What to work on:
Without the images, repeat every line of the listing verbatim.

Data shown:

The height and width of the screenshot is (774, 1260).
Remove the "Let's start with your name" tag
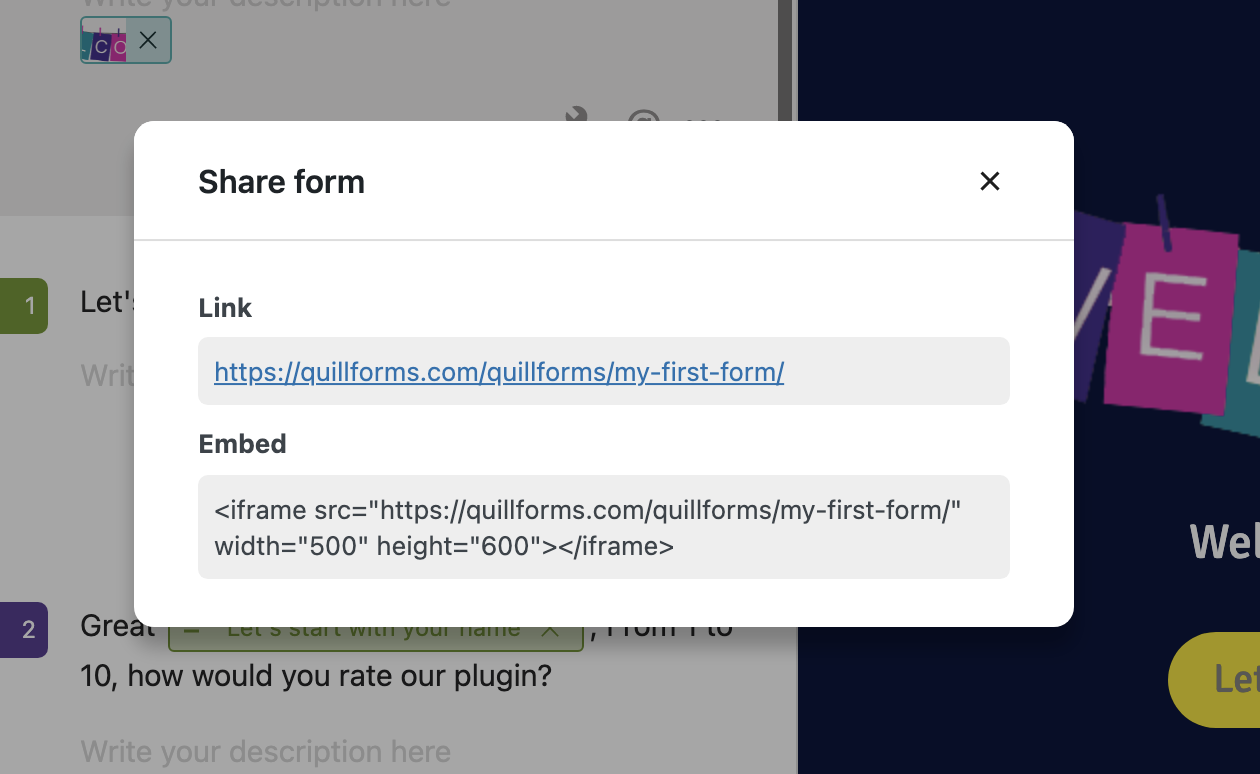549,631
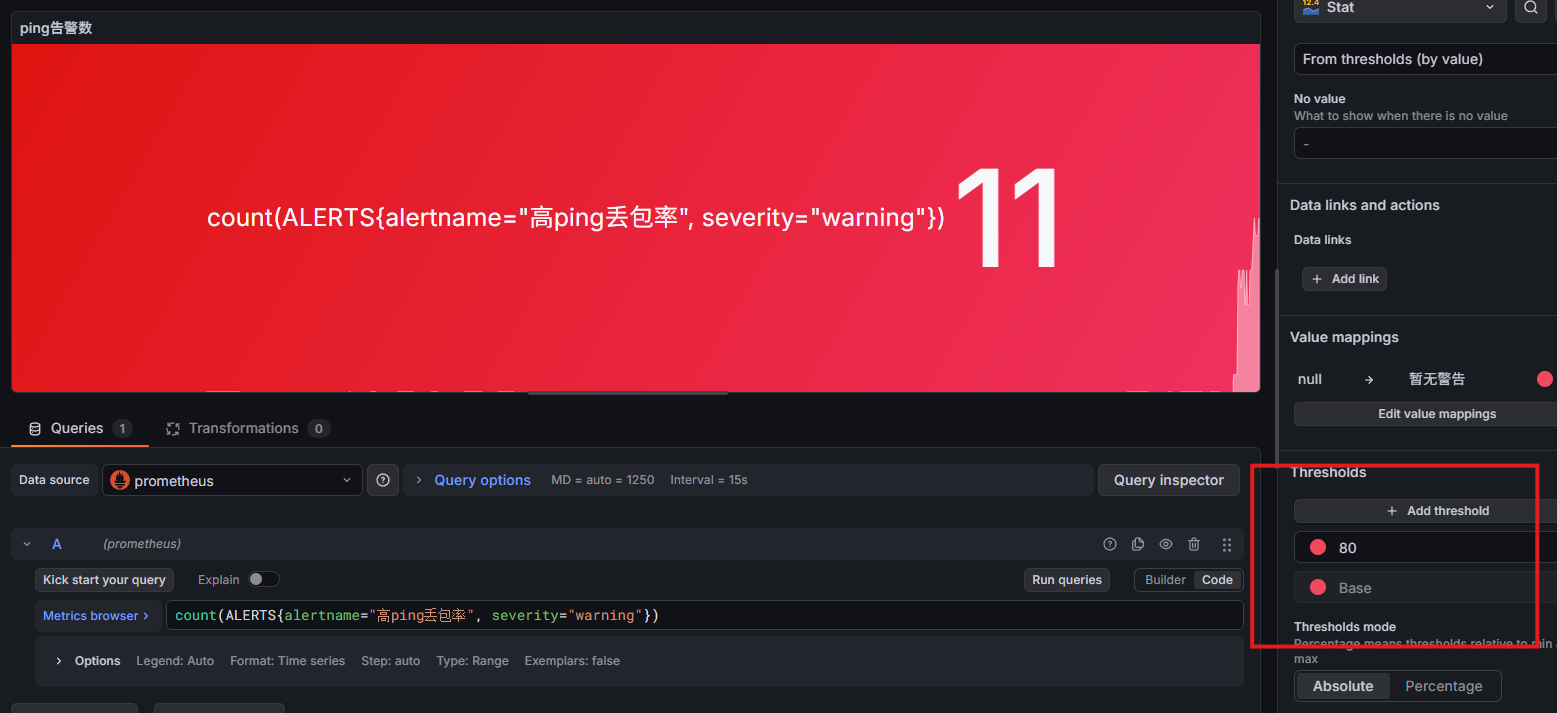Select Percentage thresholds mode
1557x713 pixels.
pos(1443,686)
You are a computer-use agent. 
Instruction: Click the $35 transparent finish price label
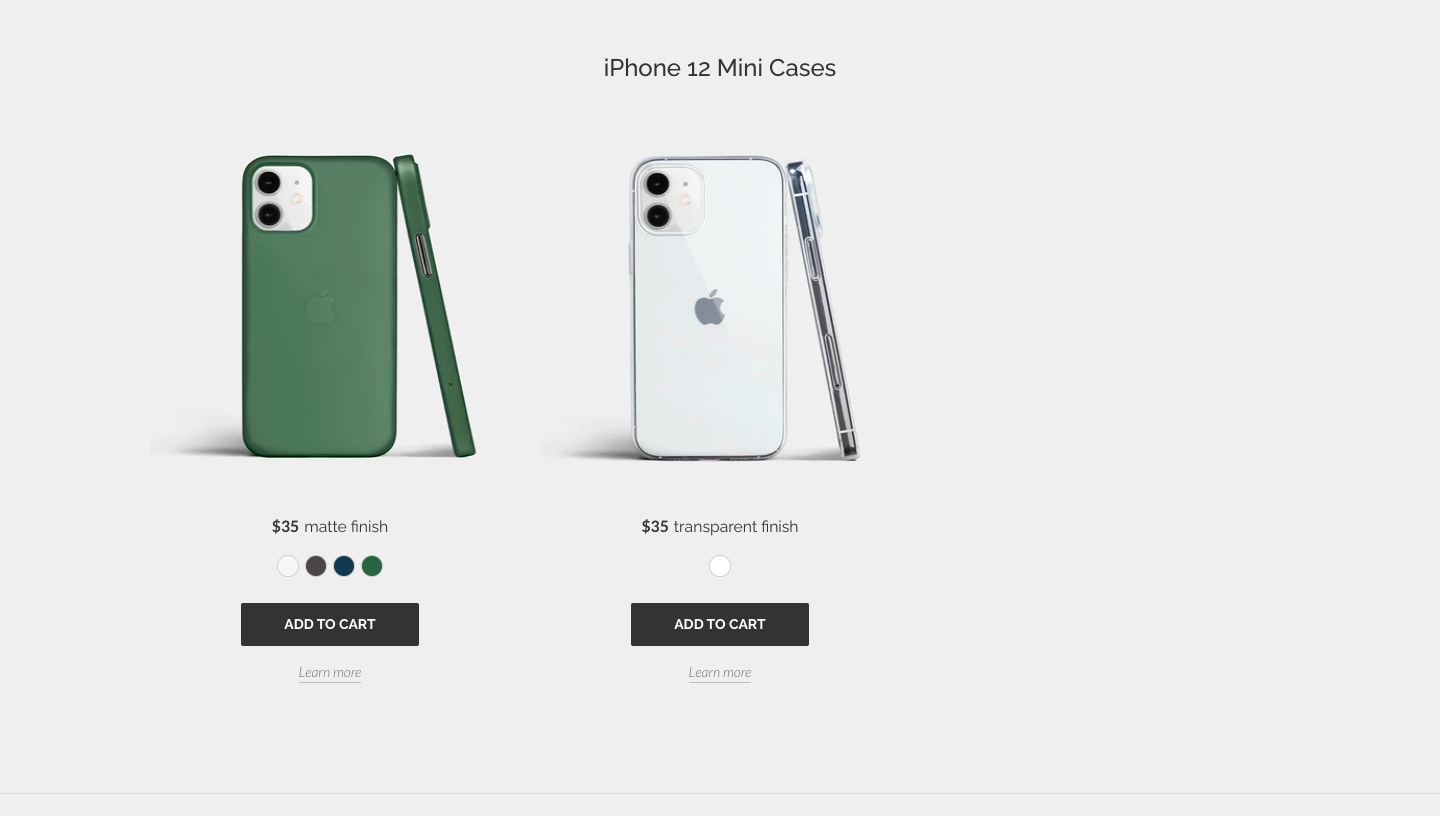[720, 527]
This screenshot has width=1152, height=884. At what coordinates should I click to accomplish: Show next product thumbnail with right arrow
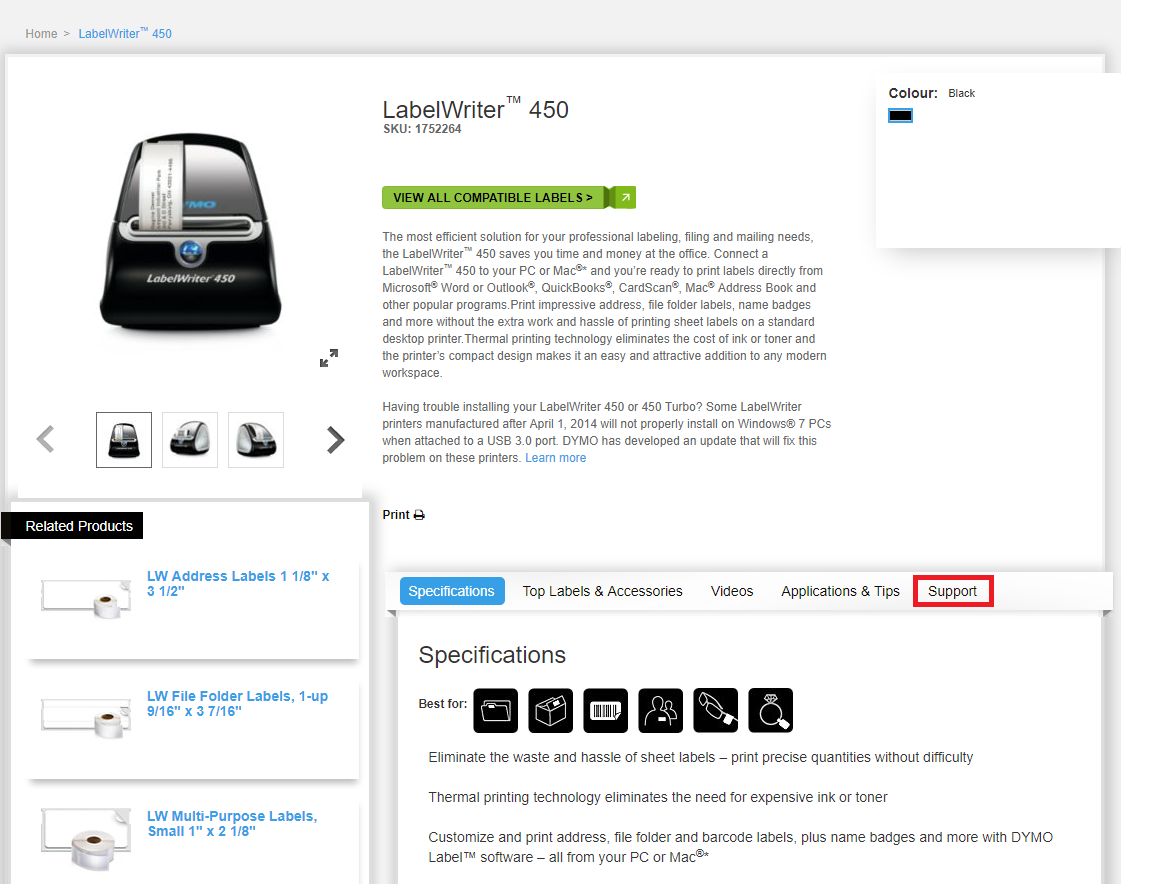pos(336,440)
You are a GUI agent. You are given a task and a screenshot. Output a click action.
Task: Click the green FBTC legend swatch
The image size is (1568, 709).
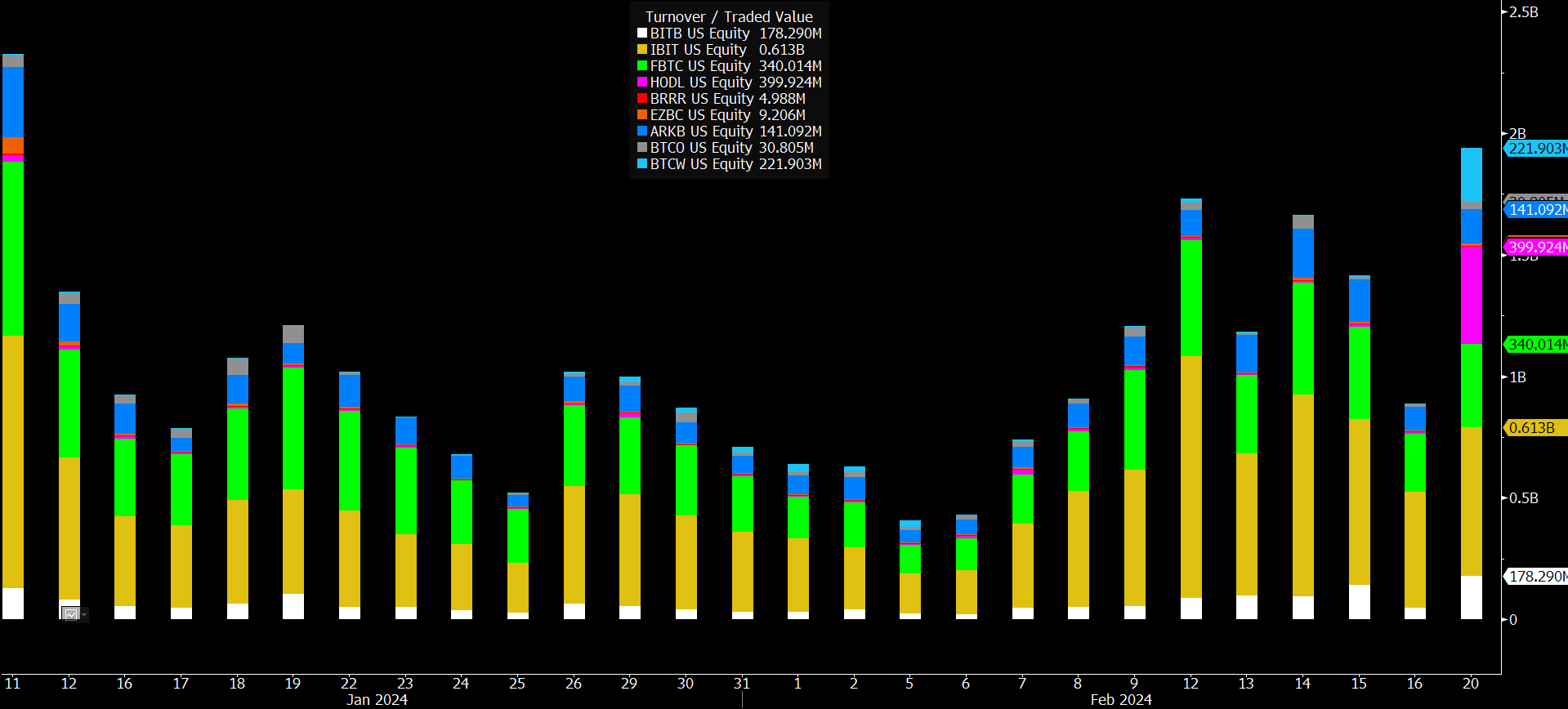[x=642, y=66]
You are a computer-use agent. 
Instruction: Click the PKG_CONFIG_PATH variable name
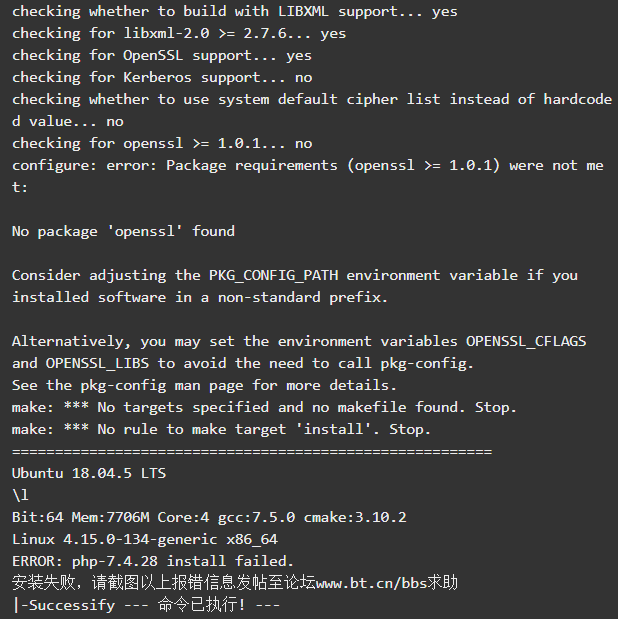(x=273, y=275)
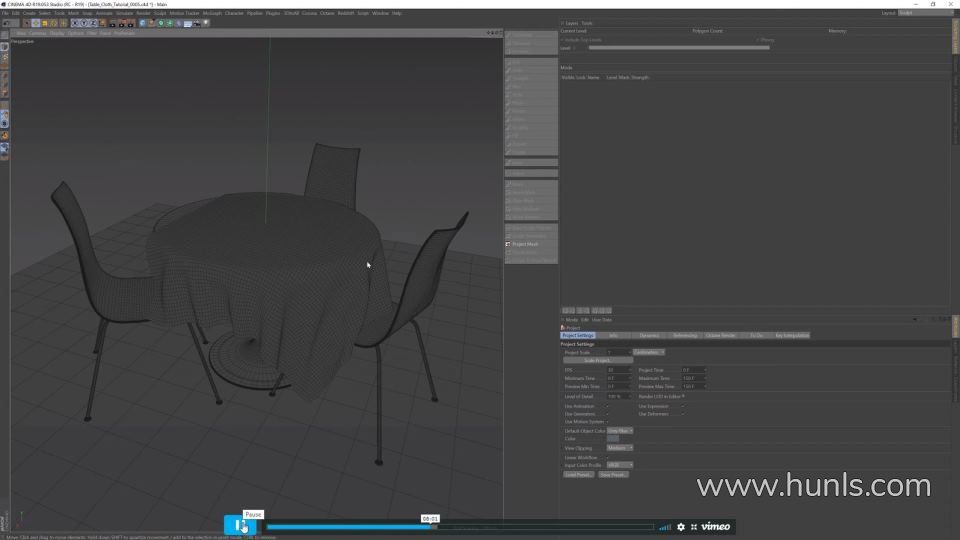This screenshot has height=540, width=960.
Task: Open the View Clipping dropdown
Action: coord(619,448)
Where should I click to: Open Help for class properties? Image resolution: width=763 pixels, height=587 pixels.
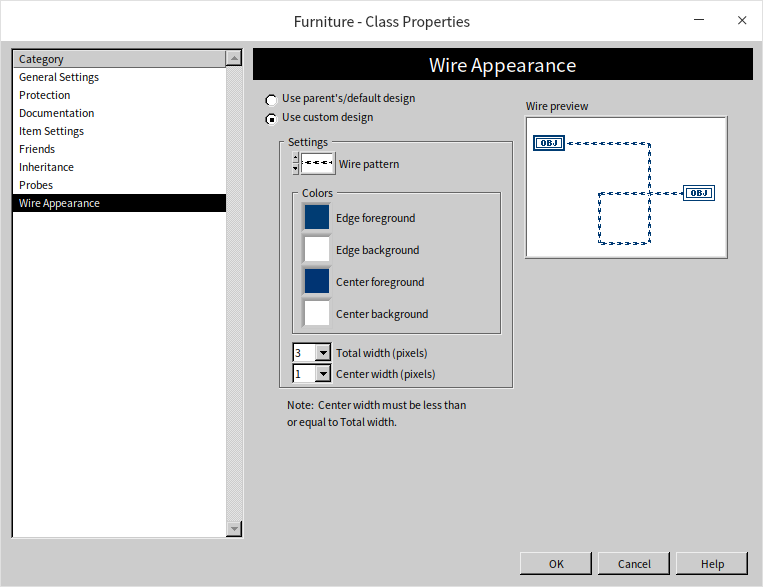point(712,564)
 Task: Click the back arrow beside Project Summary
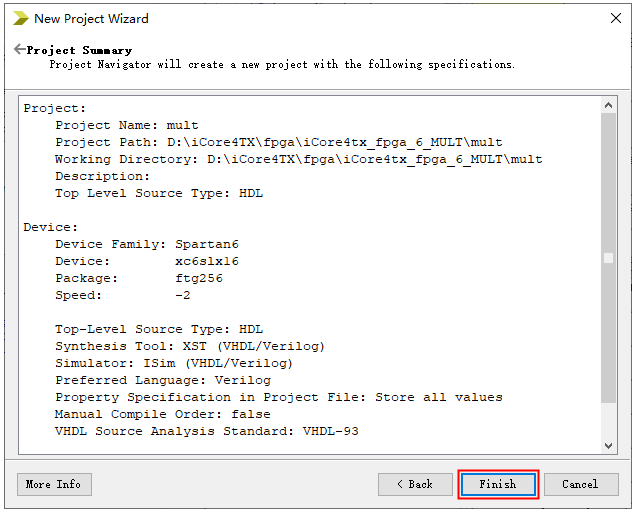coord(19,49)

Task output:
The height and width of the screenshot is (774, 1260).
Remove the "Let's start with your name" tag
549,631
Select Percentage thresholds mode
1557x713 pixels.
pos(1443,686)
You are a computer-use agent. 
Instruction: Click the $35 transparent finish price label
[720, 527]
This screenshot has width=1152, height=884. At what coordinates should I click to accomplish: Show next product thumbnail with right arrow
pos(336,440)
You are a GUI agent. You are given a task and a screenshot. Output a click action.
Task: Click the green FBTC legend swatch
The image size is (1568, 709).
[x=642, y=66]
You are a computer-use agent. 
Instruction: Click the PKG_CONFIG_PATH variable name
(x=273, y=275)
This screenshot has height=540, width=960.
Task: Open the View Clipping dropdown
Action: coord(619,448)
Where should I click to: Open Help for class properties? Image resolution: width=763 pixels, height=587 pixels.
point(712,564)
 Task: Click the back arrow beside Project Summary
coord(19,49)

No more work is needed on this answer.